Instagram, YouTube und Co

„Welt ohne Wahrheit“: Warum soziale Plattformen die Demokratie bedrohen

Clemens Pig, geboren 1974 in Innsbruck, ist seit 2016 geschäftsführender Vorstand der Austria Presse Agentur.
© APA/Lechner

APA-Geschäftsführer Clemens Pig fordert ein Gegenmodell zu YouTube, Instagram & Co. Seine Chancen auf den Chefposten im ORF kommentiert er nicht.

Clemens Pig kann keinen Zeitplan nennen. Der Chef der Austria Presse Agentur weiß auch noch nicht, wie eine redaktionell getriebene Ergänzung und Konkurrenz zu den Social Media-Plattformen aussehen könnte. Die Alternative brauche es aber. Andernfalls sei die Demokratie in Gefahr. Warum das so ist, wie es dazu kam und was dagegen getan werden kann, schreibt der Tiroler in einem neuen Buch.

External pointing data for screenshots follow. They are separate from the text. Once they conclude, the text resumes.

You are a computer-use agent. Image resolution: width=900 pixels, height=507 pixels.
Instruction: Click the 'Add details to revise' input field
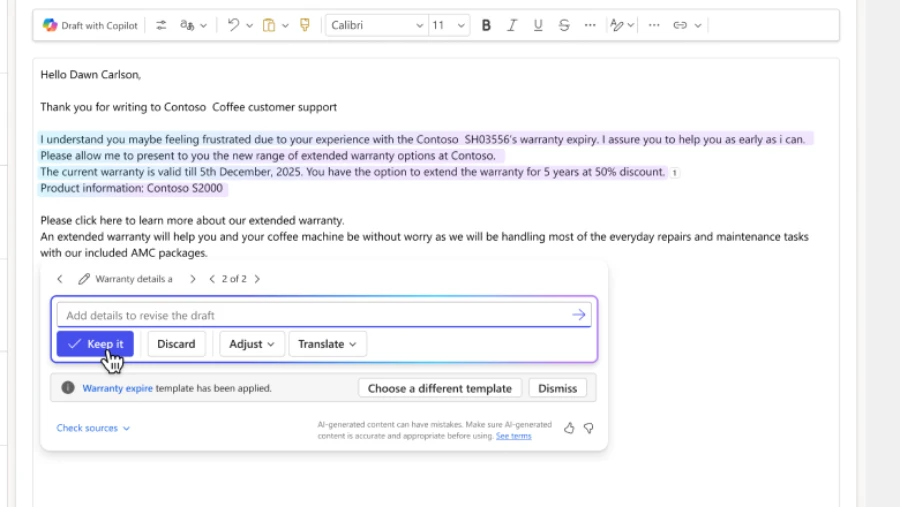coord(310,315)
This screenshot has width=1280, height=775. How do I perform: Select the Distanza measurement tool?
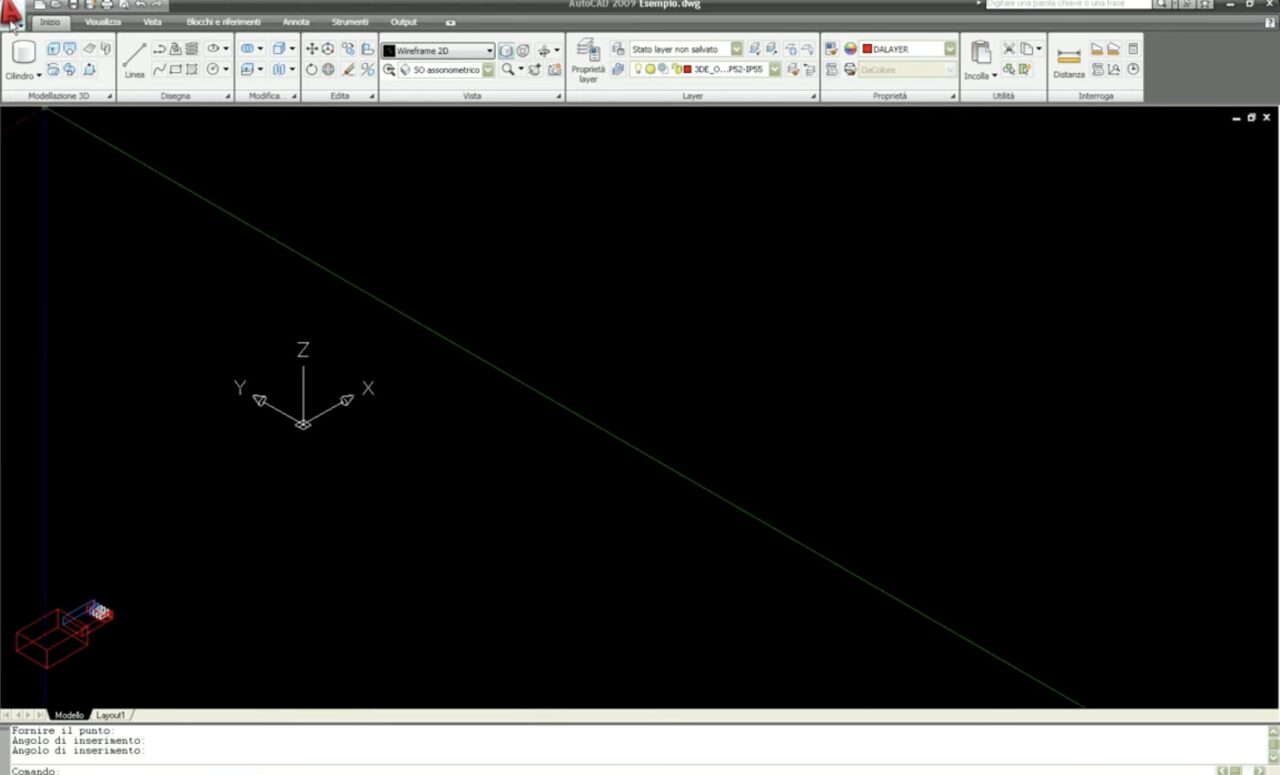[x=1068, y=62]
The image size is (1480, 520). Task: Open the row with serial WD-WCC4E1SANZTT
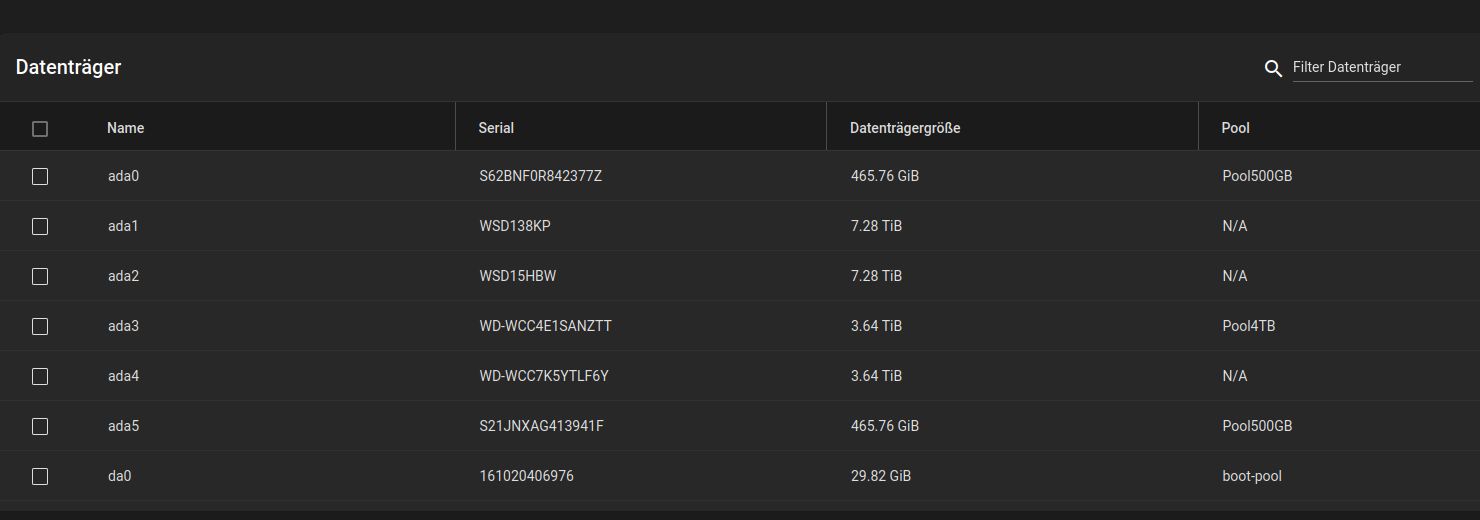pos(545,326)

Sicher kein Wahrheitsministerium

Im Zentrum seiner Überlegungen steht die „Wahrheit“, unter die Räder der sozialen Plattformen zu kommen drohe. Aber was ist die Wahrheit? „Es darf kein Wahrheitsministerium geben darf, weder in öffentlicher noch in privater Hand“, betont Pig im Gespräch mit der TT. Das „Wahrheitsministerium“ ist in George Orwells Dystopie „1984“ die Behörde, die festlegt, was richtig und was falsch ist.

Pig setzt daher auf die bestmögliche Annäherung an die Wahrheit, mit journalistischen und wissenschaftlichen Methoden. Das Problem sei, dass oft nicht einmal Einigkeit über die Fakten bestehe, aufgrund derer sich Menschen ihre Meinung bilden. Eine „atomisierte Gesellschaft“ ohne gemeinsame Basis sei aber Nährboden für politische Manipulation.

„Den digitalen Raum nicht den Plattformen überlassen“

Hier setzt Pig an. Von den sozialen Plattformen und ihren Algorithmen erwartet er keine Hilfe. Er fordert eine europäische Antwort. „Wir dürfen den digitalen Raum nicht nur den Plattformen überlassen“, betont er. Dazu gehörten Regulierung und das Social Media-Verbot für Jugendliche, wenn die Plattformen nicht selbst Schranken aufstellen.

Pig ist Medienmanager. Als solcher setzt er auch auf eine Kooperation der klassischen Medien, um eine journalistische getriebene Plattform aufzustellen, die nicht mit Empörung, sondern mit Fakten lockt.

Kein Kommentar zum ORF

Ein Partner dabei wäre auch der ORF. Pig gilt als Anwärter auf den Chefposten im gebeutelten Unternehmen. Was sagt er dazu? „Kein Kommentar.“

Buchtipp

Clemens Pig, Welt ohne Wahrheit, Demokratie verteidigen in der neuen Welt- und Kommunikationsordnung, Brandstätter Verlag, 216 Seiten, 25 Euro.